### Data listing:
========

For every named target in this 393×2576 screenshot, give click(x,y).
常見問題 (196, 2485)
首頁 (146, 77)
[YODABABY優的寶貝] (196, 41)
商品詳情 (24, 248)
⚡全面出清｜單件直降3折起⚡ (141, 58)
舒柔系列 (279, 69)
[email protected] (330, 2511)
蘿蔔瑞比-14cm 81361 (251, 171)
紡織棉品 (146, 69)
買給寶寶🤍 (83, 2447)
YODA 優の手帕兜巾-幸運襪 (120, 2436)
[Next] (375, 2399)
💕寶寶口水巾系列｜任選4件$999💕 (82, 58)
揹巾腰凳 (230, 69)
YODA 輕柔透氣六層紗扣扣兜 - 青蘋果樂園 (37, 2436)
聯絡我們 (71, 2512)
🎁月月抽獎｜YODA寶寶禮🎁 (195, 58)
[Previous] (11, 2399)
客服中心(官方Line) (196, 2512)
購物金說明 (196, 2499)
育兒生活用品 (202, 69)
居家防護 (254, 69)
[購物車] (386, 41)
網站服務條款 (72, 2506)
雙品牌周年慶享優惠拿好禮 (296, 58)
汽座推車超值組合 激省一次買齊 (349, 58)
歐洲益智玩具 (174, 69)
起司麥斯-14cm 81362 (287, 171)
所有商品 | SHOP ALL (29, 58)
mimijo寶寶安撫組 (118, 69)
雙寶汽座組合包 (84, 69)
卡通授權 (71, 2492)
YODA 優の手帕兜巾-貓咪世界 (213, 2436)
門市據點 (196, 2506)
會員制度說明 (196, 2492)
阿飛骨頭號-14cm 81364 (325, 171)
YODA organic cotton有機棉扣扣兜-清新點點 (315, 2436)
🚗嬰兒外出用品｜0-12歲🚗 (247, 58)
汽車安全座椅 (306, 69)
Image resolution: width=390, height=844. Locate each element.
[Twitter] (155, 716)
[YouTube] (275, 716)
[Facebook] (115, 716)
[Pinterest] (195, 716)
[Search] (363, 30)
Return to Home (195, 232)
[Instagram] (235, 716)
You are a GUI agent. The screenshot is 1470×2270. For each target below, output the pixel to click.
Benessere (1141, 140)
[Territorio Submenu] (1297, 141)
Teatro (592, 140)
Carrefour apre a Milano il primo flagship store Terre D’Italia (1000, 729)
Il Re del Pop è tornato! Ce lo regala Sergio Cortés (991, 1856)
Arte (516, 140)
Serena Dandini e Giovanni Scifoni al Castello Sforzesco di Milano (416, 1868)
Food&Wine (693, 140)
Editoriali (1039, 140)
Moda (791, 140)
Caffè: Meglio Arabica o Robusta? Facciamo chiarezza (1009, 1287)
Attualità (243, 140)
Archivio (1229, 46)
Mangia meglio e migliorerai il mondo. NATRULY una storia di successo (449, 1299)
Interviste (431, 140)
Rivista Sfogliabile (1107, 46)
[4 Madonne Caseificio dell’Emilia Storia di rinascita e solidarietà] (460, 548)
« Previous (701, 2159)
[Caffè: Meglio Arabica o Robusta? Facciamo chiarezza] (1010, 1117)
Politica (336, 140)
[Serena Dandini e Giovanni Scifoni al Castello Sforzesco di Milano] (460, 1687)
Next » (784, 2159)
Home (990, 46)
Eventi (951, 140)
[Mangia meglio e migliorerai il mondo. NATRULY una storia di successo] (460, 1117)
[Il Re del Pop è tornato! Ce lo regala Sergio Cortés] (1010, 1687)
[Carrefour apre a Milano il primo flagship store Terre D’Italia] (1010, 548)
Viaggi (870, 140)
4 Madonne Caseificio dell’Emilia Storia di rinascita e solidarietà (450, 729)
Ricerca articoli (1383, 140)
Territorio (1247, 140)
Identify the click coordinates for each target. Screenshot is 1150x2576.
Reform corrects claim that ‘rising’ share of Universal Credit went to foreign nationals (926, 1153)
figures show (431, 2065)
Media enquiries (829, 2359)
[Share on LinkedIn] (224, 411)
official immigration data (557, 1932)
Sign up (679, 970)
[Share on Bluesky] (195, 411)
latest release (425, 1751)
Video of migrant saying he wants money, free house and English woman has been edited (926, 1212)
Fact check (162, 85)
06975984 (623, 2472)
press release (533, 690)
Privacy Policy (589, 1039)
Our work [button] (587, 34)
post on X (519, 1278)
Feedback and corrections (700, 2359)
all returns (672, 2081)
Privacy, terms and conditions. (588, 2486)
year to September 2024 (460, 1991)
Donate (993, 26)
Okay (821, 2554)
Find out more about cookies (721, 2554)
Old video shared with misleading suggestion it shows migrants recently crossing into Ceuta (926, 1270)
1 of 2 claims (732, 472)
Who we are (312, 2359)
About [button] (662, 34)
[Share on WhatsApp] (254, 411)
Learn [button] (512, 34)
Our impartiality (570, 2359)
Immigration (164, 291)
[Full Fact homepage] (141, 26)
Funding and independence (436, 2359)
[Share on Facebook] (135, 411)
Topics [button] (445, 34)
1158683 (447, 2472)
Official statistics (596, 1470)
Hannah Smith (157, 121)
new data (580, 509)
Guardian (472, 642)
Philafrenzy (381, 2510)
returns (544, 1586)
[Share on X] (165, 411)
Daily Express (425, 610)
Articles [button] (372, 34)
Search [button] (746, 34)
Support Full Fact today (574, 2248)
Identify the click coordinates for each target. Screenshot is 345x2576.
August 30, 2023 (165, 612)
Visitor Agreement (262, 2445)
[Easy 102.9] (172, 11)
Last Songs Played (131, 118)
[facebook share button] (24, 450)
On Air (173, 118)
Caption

========

### Exercise instructions:
Which lines of the records contain "flagship"? Show each of them.

### Exercise response:
Carrefour apre a Milano il primo flagship store Terre D’Italia (1000, 729)
[Carrefour apre a Milano il primo flagship store Terre D’Italia] (1010, 548)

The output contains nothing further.